- TASK ITEM -
Gather the lines below that include the string "history", copying each in full.

(Collected data)

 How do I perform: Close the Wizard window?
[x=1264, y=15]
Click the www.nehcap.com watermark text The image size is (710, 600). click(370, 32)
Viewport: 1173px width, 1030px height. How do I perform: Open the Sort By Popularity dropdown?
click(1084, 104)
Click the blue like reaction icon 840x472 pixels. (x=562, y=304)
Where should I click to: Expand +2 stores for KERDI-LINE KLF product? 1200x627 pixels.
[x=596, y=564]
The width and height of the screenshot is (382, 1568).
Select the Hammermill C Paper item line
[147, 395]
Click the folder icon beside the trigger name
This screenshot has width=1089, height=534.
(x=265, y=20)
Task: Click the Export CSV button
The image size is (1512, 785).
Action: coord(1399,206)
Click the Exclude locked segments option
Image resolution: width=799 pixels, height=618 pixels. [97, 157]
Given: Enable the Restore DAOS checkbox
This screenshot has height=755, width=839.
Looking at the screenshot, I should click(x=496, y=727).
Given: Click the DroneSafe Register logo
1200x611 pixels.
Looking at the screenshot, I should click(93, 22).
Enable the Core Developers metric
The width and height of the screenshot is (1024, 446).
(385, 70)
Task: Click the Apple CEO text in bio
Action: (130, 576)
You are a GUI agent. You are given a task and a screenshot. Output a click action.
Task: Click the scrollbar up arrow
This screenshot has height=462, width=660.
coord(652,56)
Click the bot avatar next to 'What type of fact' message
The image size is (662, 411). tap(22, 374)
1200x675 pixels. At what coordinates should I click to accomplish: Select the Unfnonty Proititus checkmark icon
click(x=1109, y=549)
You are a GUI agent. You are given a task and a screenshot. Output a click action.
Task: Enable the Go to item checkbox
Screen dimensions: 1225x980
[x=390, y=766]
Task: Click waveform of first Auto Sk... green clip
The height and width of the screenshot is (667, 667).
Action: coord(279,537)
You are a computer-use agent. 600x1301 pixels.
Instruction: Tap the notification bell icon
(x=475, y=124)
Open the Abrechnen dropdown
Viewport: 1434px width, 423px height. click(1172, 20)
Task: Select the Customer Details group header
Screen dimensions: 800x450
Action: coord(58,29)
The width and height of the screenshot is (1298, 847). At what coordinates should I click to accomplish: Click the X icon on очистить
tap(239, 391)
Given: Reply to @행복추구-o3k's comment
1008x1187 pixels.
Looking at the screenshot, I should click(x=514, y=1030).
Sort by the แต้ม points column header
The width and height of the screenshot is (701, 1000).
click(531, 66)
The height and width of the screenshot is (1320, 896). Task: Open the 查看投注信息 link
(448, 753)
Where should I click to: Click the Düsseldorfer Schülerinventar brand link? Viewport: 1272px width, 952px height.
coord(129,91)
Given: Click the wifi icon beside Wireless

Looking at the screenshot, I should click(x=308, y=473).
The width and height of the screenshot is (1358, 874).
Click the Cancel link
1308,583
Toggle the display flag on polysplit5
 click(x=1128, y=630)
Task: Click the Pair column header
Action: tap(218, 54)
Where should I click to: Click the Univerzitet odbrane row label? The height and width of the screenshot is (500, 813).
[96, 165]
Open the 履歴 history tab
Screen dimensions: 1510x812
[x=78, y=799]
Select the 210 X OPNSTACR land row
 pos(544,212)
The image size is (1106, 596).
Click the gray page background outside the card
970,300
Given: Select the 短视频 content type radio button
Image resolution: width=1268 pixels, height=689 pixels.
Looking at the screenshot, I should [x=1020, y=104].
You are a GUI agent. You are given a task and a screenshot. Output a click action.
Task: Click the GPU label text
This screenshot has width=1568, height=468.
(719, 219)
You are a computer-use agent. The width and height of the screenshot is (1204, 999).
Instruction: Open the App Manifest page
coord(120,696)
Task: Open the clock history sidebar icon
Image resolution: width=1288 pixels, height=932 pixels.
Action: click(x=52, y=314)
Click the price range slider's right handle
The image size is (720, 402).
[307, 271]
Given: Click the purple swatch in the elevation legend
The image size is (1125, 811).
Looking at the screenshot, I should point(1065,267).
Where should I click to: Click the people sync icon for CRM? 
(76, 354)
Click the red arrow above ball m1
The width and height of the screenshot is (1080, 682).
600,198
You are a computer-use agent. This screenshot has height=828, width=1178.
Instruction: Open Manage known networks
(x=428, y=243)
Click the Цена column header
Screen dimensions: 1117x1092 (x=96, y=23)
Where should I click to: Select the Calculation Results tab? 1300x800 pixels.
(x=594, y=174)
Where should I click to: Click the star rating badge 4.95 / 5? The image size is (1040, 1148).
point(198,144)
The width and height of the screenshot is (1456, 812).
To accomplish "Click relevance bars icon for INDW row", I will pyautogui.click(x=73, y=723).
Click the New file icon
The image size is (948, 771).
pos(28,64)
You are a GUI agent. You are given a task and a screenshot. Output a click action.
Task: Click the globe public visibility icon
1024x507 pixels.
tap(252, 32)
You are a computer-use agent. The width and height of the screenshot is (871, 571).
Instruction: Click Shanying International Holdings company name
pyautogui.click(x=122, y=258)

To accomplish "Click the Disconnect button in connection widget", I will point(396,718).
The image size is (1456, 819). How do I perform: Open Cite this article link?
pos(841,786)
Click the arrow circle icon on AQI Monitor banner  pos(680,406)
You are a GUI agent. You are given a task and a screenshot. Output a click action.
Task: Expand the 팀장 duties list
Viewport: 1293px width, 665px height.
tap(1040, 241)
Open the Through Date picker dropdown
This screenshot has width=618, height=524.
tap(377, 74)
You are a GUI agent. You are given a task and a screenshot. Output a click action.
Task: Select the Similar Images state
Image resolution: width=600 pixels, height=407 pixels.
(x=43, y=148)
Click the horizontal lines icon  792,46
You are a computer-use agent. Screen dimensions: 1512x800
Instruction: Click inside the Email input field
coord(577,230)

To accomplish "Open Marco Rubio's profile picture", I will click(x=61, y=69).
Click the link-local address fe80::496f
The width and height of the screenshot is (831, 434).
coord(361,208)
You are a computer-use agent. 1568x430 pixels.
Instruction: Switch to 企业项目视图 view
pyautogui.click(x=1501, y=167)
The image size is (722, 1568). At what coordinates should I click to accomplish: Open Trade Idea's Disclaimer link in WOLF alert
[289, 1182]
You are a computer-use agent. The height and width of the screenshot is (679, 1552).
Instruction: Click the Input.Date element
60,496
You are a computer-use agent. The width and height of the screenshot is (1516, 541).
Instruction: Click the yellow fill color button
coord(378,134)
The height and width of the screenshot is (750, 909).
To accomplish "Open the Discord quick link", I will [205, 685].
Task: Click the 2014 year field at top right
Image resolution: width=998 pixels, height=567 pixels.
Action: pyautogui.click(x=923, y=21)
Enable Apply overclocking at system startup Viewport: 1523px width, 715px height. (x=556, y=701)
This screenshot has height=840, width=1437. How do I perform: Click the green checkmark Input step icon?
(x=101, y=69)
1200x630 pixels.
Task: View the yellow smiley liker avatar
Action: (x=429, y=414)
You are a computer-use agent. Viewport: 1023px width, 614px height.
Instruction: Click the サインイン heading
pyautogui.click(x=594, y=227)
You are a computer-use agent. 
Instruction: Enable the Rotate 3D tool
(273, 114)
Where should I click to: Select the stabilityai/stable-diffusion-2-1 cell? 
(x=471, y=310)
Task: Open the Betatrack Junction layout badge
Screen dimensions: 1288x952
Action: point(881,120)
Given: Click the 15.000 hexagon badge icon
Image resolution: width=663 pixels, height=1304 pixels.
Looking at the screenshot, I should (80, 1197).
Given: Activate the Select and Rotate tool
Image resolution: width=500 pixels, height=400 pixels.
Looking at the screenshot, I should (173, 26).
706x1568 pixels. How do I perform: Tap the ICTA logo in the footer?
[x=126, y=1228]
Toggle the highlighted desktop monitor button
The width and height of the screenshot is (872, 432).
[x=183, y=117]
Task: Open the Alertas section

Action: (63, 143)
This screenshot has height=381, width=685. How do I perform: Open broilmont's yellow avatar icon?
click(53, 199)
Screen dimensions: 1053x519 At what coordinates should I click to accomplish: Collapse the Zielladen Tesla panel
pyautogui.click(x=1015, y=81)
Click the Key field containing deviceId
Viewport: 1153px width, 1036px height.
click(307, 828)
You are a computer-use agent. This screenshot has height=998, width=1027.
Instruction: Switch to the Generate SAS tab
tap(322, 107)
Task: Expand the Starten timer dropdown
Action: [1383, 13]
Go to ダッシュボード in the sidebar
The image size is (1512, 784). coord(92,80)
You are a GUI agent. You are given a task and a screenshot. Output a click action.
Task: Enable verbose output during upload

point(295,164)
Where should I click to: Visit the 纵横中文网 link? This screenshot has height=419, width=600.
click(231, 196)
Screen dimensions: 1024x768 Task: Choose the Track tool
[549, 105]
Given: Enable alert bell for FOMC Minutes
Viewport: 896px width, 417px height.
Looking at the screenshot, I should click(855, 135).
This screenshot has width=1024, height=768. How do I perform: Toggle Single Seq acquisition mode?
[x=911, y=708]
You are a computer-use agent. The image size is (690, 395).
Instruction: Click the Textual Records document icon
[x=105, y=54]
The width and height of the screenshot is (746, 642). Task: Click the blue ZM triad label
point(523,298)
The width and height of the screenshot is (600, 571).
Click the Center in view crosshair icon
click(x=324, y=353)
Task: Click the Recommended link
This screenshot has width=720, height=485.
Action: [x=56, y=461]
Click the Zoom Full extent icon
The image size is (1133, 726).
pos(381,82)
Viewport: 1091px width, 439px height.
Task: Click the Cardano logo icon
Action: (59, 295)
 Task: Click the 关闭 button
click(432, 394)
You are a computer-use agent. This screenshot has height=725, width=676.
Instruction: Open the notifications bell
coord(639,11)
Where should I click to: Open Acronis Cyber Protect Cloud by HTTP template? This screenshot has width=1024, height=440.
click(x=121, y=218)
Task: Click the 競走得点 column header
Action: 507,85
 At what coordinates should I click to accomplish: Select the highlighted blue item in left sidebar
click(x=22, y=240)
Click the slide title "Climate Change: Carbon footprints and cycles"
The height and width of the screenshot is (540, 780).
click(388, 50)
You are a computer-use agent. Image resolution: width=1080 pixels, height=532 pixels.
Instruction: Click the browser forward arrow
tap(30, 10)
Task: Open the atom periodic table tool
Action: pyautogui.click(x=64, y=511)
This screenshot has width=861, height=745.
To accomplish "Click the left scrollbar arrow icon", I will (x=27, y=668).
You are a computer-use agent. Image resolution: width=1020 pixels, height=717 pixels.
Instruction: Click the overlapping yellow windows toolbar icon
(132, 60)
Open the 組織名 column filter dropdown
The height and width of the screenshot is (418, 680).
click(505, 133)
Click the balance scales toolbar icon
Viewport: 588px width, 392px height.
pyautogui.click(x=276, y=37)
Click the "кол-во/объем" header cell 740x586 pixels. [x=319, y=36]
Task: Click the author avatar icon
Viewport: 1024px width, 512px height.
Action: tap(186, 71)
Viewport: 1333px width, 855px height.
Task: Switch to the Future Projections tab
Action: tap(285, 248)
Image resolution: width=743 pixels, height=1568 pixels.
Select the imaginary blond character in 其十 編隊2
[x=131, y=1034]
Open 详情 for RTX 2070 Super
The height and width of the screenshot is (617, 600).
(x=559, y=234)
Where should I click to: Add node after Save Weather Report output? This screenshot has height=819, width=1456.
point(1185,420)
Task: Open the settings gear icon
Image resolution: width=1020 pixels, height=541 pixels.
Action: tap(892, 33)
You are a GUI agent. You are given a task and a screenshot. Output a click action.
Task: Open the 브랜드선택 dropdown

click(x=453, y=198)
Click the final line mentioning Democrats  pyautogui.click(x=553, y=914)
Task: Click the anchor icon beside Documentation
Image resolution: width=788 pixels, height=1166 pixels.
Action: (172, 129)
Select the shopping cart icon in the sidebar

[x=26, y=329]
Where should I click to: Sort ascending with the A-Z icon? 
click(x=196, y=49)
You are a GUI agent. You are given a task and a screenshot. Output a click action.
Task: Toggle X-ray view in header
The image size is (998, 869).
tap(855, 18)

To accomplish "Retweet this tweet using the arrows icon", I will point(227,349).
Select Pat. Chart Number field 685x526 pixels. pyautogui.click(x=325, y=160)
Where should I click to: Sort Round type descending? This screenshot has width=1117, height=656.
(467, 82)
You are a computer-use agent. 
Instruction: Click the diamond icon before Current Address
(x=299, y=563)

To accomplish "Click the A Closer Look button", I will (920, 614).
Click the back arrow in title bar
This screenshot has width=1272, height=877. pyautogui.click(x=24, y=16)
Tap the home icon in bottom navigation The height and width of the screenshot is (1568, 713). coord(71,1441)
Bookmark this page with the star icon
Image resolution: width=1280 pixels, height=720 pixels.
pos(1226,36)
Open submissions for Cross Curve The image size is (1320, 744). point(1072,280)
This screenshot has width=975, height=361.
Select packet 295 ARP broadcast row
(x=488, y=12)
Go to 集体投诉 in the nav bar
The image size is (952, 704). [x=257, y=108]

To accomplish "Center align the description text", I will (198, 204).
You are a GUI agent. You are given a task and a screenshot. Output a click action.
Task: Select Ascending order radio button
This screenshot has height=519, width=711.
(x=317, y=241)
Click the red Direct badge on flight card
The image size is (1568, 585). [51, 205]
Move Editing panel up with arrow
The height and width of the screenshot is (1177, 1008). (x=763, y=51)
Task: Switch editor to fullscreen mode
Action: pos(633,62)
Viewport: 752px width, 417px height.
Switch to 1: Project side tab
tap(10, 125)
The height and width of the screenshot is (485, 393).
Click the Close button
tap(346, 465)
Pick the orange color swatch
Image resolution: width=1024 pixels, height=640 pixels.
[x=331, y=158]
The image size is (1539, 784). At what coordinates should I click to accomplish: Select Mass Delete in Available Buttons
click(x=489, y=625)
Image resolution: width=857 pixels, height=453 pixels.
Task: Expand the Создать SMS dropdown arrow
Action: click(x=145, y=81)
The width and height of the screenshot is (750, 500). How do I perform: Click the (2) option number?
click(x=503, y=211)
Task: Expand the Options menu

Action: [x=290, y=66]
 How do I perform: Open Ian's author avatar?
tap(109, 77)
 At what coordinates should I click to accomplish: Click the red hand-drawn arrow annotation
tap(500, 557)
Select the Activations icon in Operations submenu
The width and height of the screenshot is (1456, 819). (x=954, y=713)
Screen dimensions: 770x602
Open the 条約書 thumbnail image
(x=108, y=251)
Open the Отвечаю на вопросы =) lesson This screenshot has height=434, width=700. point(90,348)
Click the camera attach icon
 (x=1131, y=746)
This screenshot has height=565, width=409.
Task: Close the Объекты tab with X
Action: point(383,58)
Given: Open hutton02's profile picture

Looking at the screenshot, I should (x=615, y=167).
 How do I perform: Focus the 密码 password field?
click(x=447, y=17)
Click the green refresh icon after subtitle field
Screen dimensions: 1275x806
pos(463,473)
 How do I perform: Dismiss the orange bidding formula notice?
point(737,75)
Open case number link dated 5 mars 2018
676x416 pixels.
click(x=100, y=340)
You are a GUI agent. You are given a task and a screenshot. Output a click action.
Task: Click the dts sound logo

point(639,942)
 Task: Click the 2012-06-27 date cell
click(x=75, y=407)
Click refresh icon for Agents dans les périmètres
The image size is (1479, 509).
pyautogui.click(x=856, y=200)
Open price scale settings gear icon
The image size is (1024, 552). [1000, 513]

- WRITTEN ANSWER -
Open the 履歴 history tab
Task: Open the clock history sidebar icon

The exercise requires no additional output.